I do see now the peaks/dips are longer with the Dual speakers & are a bit worse than the Single speaker. The question is how much does it affect a listener on how the soundwaves are translated into our brains as music or audio in movies? The videos I watched to kinda learn how these things work (like taking REW room measurements) claim that 1/6 smoothing is probably the resolution that sound is translated into our brains(?) That's why I haven't paid close attention to unsmoothed graphs... but hey I'm trying to learn here =)

raw.jpg
 
here it is: Yellow (single) + Pink (Dual)

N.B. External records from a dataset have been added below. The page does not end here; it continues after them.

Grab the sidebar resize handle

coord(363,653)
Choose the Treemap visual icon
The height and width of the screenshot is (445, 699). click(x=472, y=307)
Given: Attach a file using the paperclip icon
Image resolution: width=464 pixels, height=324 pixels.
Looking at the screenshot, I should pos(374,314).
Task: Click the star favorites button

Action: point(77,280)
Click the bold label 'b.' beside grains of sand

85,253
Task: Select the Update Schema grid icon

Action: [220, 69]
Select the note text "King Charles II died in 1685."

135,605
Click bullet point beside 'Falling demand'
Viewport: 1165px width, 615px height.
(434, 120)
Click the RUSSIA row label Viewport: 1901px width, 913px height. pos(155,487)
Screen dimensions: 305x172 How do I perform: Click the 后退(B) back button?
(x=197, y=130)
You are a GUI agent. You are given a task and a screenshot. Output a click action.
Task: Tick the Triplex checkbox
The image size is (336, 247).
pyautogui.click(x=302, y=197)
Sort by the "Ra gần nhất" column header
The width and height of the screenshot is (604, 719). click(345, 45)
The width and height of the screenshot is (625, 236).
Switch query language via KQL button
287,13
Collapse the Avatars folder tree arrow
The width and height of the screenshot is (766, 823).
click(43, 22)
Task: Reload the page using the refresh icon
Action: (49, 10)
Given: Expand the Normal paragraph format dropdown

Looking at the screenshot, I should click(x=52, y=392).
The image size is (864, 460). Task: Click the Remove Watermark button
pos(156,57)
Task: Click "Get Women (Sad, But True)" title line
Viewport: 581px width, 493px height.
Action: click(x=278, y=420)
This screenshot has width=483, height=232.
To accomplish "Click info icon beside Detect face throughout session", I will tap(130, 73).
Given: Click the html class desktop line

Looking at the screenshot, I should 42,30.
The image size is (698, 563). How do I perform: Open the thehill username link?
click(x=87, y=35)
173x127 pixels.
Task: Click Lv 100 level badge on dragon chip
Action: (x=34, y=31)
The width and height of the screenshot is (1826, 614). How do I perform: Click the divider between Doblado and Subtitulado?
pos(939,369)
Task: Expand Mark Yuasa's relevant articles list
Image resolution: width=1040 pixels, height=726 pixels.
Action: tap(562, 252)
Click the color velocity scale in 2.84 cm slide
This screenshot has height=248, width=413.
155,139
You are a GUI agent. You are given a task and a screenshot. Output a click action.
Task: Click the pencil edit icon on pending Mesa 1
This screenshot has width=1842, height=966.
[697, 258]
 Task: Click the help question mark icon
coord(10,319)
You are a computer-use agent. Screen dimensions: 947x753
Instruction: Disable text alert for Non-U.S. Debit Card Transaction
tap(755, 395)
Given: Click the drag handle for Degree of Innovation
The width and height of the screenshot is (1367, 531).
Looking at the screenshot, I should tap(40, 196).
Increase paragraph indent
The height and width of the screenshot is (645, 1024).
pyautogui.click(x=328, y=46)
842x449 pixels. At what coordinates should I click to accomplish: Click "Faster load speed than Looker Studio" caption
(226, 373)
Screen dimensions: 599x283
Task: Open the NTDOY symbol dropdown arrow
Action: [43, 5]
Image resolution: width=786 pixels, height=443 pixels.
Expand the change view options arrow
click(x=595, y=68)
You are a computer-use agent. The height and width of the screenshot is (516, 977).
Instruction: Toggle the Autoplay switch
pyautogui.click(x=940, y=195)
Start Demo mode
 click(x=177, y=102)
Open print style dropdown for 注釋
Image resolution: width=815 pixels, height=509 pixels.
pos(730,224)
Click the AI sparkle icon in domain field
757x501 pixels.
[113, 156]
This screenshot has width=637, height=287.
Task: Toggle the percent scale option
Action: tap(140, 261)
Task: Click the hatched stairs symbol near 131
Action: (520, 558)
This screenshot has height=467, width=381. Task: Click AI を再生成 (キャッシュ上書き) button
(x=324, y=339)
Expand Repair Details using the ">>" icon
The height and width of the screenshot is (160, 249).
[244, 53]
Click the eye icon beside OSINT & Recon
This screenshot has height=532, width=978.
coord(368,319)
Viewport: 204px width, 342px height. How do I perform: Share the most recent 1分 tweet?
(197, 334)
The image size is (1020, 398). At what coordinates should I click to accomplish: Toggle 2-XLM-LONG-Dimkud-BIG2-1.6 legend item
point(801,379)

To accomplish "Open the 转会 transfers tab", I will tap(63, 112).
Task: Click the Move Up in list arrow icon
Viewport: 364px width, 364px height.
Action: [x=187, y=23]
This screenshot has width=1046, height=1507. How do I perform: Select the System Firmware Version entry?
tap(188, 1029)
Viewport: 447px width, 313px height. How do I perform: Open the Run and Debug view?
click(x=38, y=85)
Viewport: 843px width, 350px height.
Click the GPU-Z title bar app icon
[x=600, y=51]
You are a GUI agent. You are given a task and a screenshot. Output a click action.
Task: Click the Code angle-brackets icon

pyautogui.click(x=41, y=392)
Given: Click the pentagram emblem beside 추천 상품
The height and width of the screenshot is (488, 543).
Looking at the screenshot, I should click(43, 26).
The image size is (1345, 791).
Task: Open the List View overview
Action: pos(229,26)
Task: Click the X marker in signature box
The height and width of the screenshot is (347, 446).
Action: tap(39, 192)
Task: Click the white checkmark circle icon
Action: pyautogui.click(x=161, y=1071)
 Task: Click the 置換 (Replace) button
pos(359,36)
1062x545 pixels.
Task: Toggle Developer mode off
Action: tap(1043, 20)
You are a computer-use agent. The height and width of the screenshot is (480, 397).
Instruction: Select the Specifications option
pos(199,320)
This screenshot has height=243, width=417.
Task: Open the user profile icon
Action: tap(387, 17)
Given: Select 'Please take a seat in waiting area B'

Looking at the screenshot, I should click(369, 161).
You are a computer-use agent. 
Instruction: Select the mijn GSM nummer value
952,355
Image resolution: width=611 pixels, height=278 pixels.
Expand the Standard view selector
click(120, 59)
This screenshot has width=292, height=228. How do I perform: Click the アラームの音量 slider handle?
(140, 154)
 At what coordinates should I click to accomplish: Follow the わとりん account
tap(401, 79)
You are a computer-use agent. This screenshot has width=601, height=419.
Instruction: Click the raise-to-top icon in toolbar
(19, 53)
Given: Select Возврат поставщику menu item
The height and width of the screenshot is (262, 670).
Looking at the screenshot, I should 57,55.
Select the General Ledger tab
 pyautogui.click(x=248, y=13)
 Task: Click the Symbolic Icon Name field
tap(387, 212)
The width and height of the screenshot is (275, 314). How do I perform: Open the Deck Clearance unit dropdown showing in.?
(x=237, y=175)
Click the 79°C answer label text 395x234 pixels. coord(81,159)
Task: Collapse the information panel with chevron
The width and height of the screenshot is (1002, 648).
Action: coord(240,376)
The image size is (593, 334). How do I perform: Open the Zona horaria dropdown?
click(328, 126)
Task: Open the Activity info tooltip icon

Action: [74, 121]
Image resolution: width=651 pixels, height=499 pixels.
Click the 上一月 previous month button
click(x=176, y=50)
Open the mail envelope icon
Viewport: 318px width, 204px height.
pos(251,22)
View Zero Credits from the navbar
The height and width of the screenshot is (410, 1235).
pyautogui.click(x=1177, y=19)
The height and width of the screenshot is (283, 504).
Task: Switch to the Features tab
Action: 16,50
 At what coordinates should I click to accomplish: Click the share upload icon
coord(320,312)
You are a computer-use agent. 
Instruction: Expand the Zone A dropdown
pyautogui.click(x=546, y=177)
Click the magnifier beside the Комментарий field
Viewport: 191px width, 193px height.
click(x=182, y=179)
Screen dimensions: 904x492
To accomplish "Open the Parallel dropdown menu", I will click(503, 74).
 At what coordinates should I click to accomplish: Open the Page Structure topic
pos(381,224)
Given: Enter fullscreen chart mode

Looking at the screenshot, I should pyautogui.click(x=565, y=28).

I do see now the peaks/dips are longer with the Dual speakers & are a bit worse than the Single speaker. The question is how much does it affect a listener on how the soundwaves are translated into our brains as music or audio in movies? The videos I watched to kinda learn how these things work (like taking REW room measurements) claim that 1/6 smoothing is probably the resolution that sound is translated into our brains(?) That's why I haven't paid close attention to unsmoothed graphs... but hey I'm trying to learn here =)

View attachment 449435
To me, VAR smoothing looks more like 1/3.
And that seems to me to be how we "see" music, unlike some reviewers who swear they hear drops of 0.2DB.
But all that aside, you probably picked up your speakers for their speed and clean performance, the transparency they're known for.
You don't want multiple sources playing together because that basically causes twice as much intermodulation as you can see.....
That's why three-way design is more appreciated than two and a half way.
Now, as far as it's heard, I'd bet it's definitely not, but now that you've seen it, I couldn't help but hear it, if that makes sense to you.
Maybe get a speaker switch so you can switch when you move around or working to just one pair, and Martin Logan for critical listening?